AIM: Write the next part of the article on the Alex Nieto musical, starting after its final sentence.

PASSAGE GIVEN:
________
Inside a small City College classroom in San Francisco’s Mission District a group of young people of color chant:
“You can’t arrest my life;
I’ve got to tell the truth.
You can’t arrest my life;
I’ve got to tell the truth.”
Low cries of “Don’t shoot,” from a young woman in braids bookend every line while two others sing “Keep hope alive,” soothingly over the rhythm. The ten 17 to 24 year olds can’t help but smile as they layer their voices over one another but their eyes carry a determination that fits the subject matter perfectly.
The group, gathered on a Thursday night for rehearsal, is the cast of Loco Bloco’s social justice musical On The Hill: I Am Alex Nieto. The piece, which opens at the end of the month, explores the impact of racial injustice through the death of Alex Nieto, a young man who was killed by police officers in Bernal Heights park in March 2014. Alex had been enjoying a burrito before his shift as a security guard. He had a Taser on his belt that the policemen say they thought was a gun, prompting them to shoot 59 shots at him, 14 to 15 of which hit his body.
“Alex serves as a symbol,” said playwright and director Paul S. Flores . “Alex’s memory is our memory, what happens to him happens to us. I am Alex Nieto! If he is forgotten, then we are forgotten and we can’t have that.”
Flores stood in the darkened courtyard outside the brightly lit classroom, taking a short break while his co-director Eric Reid kept rehearsal going inside. As the chanting carried outside, Flores spoke of the relationship youth in gentrifying neighborhoods have with the police, how easy it is for a newcomer to feel threatened by someone who was born and raised there and how quickly the police react.
“Alex was dead within four minutes of the 911 call,” he says. “And yet the people who called 911 were able to just pack up their stuff and go to Marin. Could the Nietos move? No, they are poor. The privilege involved in this case, the injustice in it, hits really deep in our community.”
The play has been in the works for over a year, taking a turn in March 2016 when a predominantly white federal jury found that the officers involved in Nieto’s death had not used excessive force. In preparation Flores and others interviewed his parents, Elvira and Refugio Nieto, his girlfriend, friends and many others. Since the young cast would be telling the stories of real people Flores felt it was important for them to meet with some of those involved.
________
(Item-finding records)

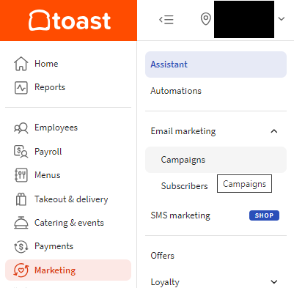The height and width of the screenshot is (288, 294).
Task: Click the toast logo
Action: coord(70,21)
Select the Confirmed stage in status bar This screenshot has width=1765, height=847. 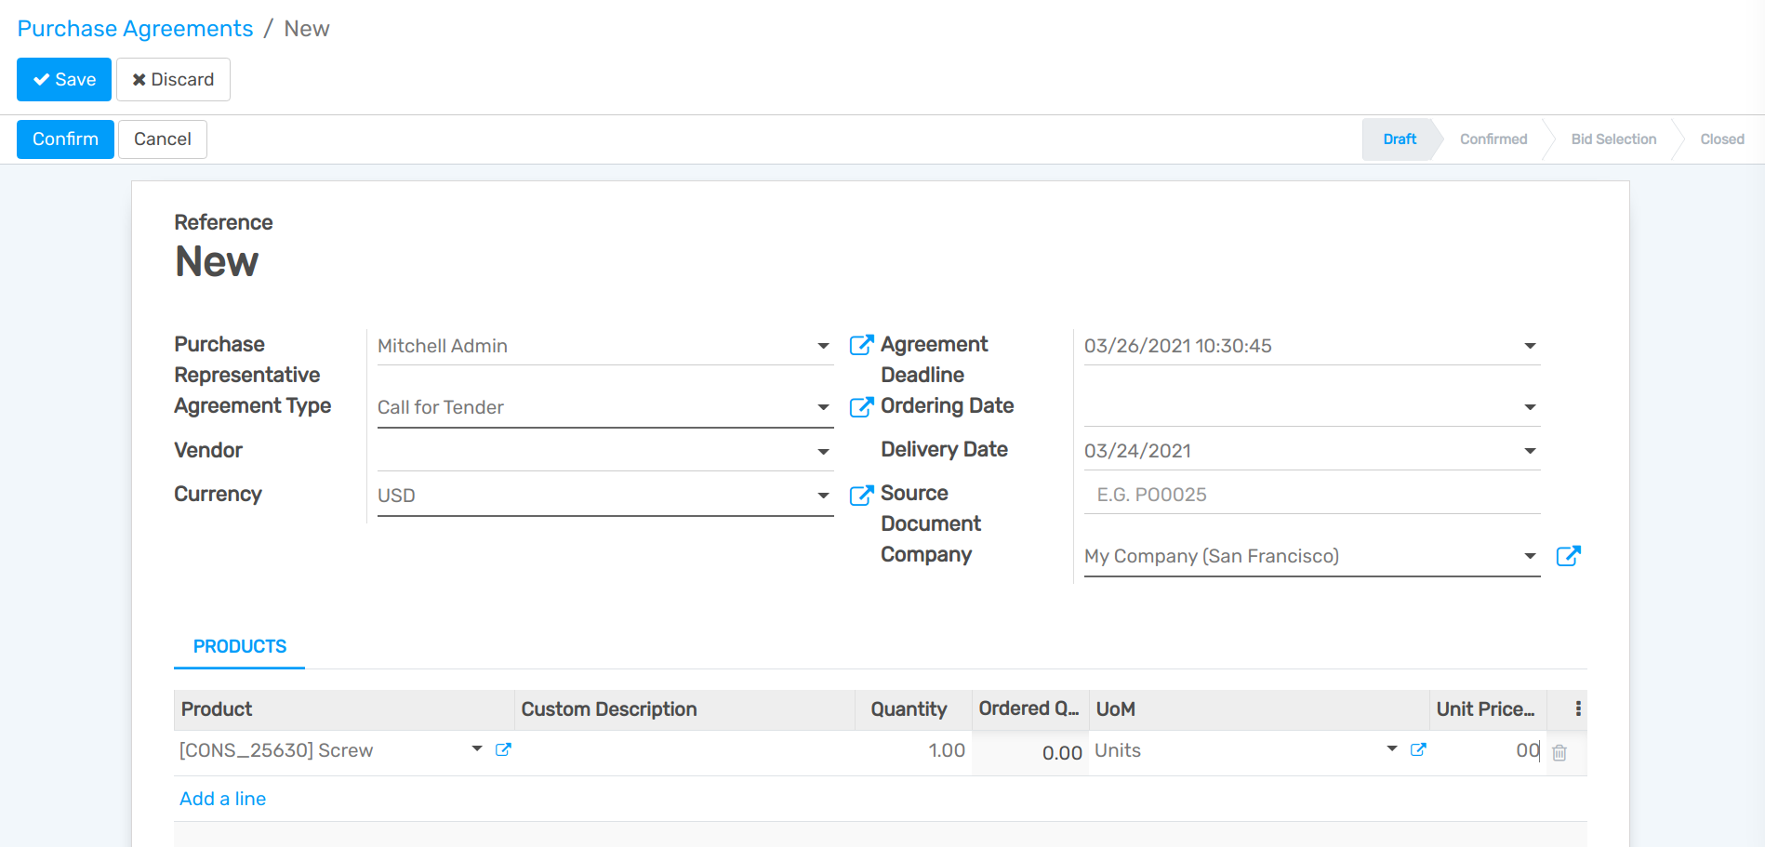coord(1493,139)
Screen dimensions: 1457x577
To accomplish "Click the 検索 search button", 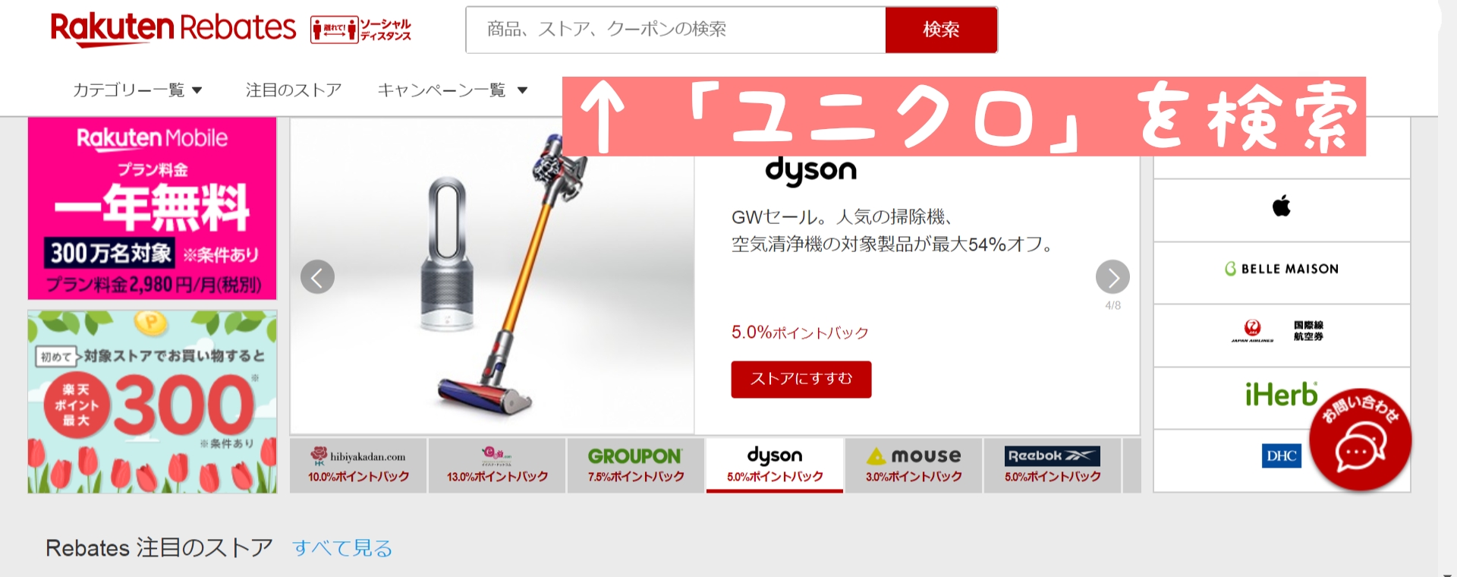I will (941, 30).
________
EXPECTED ANSWER:
“They are not always ready for the emotional elements that come up,” he said. “You are asking a young person to take on somebody’s trauma.”
Lochlein “Lony” Sekona, 21, Melli Gomez, 19 and Stephanie Tomasulo, 18, stayed behind after the rehearsal to talk about their roles.
Gomez, who plays Elvira Nieto, reflected on the powerful experience of meeting Nieto’s mother and how she wrote a monologue from her perspective about being a woman of color, who’s child is taken away.
“She has a very quiet anger, you can feel it under the surface,”said Gomez,a sophomore at the University of San Francisco, majoring in psychology. “I think at the same time the hardest and the best thing is knowing that I am portraying a real person. That this is a real woman who this happened to and is still out there trying to get justice for her son.”
For Sekona, who identifies not as Latino or black but is “ambiguously brown,” it can be hard to tap into the emotional investment that comes with telling this story. However, the most frustrating thing, he said, is trying to explain the issues of racial discrimination to those who don’t care or want the protests silenced.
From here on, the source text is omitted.